• WORK ORDER
In this exercise, the entries below are to be transcribed exactly, line by line.

• RAW DATA

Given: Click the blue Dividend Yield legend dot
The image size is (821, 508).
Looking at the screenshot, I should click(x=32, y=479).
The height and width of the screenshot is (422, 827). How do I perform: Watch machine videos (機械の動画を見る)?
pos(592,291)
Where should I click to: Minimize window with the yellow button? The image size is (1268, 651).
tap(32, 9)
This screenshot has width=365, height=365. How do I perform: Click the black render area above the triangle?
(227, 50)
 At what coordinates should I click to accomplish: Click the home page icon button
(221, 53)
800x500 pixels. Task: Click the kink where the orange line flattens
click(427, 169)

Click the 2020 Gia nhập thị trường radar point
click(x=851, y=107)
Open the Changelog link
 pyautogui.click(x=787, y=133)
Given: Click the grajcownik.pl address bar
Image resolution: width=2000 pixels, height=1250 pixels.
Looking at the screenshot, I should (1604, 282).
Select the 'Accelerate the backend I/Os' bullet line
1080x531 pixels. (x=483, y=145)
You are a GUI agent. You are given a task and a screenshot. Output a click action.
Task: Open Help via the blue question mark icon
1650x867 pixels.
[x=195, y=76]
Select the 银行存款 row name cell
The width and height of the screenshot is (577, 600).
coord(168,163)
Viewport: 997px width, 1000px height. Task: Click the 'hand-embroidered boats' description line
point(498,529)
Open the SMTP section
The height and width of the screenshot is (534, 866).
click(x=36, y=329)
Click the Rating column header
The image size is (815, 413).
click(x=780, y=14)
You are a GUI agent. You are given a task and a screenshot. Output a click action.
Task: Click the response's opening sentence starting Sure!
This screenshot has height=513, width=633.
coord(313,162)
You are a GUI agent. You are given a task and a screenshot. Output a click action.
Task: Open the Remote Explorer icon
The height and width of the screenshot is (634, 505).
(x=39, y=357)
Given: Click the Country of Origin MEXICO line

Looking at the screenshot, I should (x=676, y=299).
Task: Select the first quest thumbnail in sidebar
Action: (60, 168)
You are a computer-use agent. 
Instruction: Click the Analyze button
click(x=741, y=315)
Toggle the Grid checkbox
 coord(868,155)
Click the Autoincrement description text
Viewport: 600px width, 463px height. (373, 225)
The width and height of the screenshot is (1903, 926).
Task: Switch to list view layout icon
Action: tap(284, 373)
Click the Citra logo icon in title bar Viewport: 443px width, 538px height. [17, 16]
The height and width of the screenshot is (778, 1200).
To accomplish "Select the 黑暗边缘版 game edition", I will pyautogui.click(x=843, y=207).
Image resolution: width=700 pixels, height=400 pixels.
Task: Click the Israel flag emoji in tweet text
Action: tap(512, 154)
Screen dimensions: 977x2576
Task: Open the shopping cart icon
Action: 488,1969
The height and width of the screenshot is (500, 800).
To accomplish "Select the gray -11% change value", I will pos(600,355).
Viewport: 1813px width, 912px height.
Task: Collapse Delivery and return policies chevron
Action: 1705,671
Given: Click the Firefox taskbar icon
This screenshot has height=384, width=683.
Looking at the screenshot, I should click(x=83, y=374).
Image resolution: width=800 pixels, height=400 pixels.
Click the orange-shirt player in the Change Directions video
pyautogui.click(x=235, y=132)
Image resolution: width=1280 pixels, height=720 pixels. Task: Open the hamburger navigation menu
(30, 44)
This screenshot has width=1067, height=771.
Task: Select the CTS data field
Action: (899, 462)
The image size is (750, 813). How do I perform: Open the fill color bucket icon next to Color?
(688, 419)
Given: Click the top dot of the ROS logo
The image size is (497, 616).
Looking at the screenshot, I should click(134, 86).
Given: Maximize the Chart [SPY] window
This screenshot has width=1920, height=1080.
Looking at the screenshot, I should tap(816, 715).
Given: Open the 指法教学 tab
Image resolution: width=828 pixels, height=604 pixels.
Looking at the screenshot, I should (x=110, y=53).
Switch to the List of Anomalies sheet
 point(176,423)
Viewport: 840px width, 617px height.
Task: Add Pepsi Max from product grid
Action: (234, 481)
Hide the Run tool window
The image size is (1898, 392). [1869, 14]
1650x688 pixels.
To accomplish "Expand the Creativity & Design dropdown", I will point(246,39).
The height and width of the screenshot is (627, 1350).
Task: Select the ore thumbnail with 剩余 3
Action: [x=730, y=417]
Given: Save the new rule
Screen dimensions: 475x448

• TASK SOLUTION
Given: Click the blue Dividend Yield legend dot
The image size is (821, 508).
Looking at the screenshot, I should click(x=32, y=479).
The height and width of the screenshot is (422, 827). How do I perform: Watch machine videos (機械の動画を見る)?
pos(592,291)
Where should I click to: Minimize window with the yellow button? The image size is (1268, 651).
tap(32, 9)
This screenshot has width=365, height=365. How do I perform: Click the black render area above the triangle?
(227, 50)
 At what coordinates should I click to accomplish: Click the home page icon button
(221, 53)
800x500 pixels. Task: Click the kink where the orange line flattens
click(427, 169)

Click the 2020 Gia nhập thị trường radar point
click(x=851, y=107)
Open the Changelog link
 pyautogui.click(x=787, y=133)
Given: Click the grajcownik.pl address bar
Image resolution: width=2000 pixels, height=1250 pixels.
Looking at the screenshot, I should (1604, 282).
Select the 'Accelerate the backend I/Os' bullet line
1080x531 pixels. (x=483, y=145)
You are a GUI agent. You are given a task and a screenshot. Output a click action.
Task: Open Help via the blue question mark icon
1650x867 pixels.
[x=195, y=76]
Select the 银行存款 row name cell
The width and height of the screenshot is (577, 600).
coord(168,163)
Viewport: 997px width, 1000px height. Task: Click the 'hand-embroidered boats' description line
point(498,529)
Open the SMTP section
The height and width of the screenshot is (534, 866).
click(x=36, y=329)
Click the Rating column header
The image size is (815, 413).
click(x=780, y=14)
You are a GUI agent. You are given a task and a screenshot. Output a click action.
Task: Click the response's opening sentence starting Sure!
This screenshot has height=513, width=633.
coord(313,162)
You are a GUI agent. You are given a task and a screenshot. Output a click action.
Task: Open the Remote Explorer icon
The height and width of the screenshot is (634, 505).
(x=39, y=357)
Given: Click the Country of Origin MEXICO line

Looking at the screenshot, I should (x=676, y=299).
Task: Select the first quest thumbnail in sidebar
Action: (60, 168)
You are a computer-use agent. 
Instruction: Click the Analyze button
click(x=741, y=315)
Toggle the Grid checkbox
 coord(868,155)
Click the Autoincrement description text
Viewport: 600px width, 463px height. (373, 225)
The width and height of the screenshot is (1903, 926).
Task: Switch to list view layout icon
Action: tap(284, 373)
Click the Citra logo icon in title bar Viewport: 443px width, 538px height. [17, 16]
The height and width of the screenshot is (778, 1200).
To accomplish "Select the 黑暗边缘版 game edition", I will pyautogui.click(x=843, y=207).
Image resolution: width=700 pixels, height=400 pixels.
Task: Click the Israel flag emoji in tweet text
Action: tap(512, 154)
Screen dimensions: 977x2576
Task: Open the shopping cart icon
Action: 488,1969
The height and width of the screenshot is (500, 800).
To accomplish "Select the gray -11% change value", I will pos(600,355).
Viewport: 1813px width, 912px height.
Task: Collapse Delivery and return policies chevron
Action: 1705,671
Given: Click the Firefox taskbar icon
This screenshot has height=384, width=683.
Looking at the screenshot, I should click(x=83, y=374).
Image resolution: width=800 pixels, height=400 pixels.
Click the orange-shirt player in the Change Directions video
pyautogui.click(x=235, y=132)
Image resolution: width=1280 pixels, height=720 pixels. Task: Open the hamburger navigation menu
(30, 44)
This screenshot has width=1067, height=771.
Task: Select the CTS data field
Action: (899, 462)
The image size is (750, 813). How do I perform: Open the fill color bucket icon next to Color?
(688, 419)
Given: Click the top dot of the ROS logo
The image size is (497, 616).
Looking at the screenshot, I should click(134, 86).
Given: Maximize the Chart [SPY] window
This screenshot has width=1920, height=1080.
Looking at the screenshot, I should tap(816, 715).
Given: Open the 指法教学 tab
Image resolution: width=828 pixels, height=604 pixels.
Looking at the screenshot, I should (x=110, y=53).
Switch to the List of Anomalies sheet
 point(176,423)
Viewport: 840px width, 617px height.
Task: Add Pepsi Max from product grid
Action: (234, 481)
Hide the Run tool window
The image size is (1898, 392). [1869, 14]
1650x688 pixels.
To accomplish "Expand the Creativity & Design dropdown", I will point(246,39).
The height and width of the screenshot is (627, 1350).
Task: Select the ore thumbnail with 剩余 3
Action: [x=730, y=417]
Given: Save the new rule
Screen dimensions: 475x448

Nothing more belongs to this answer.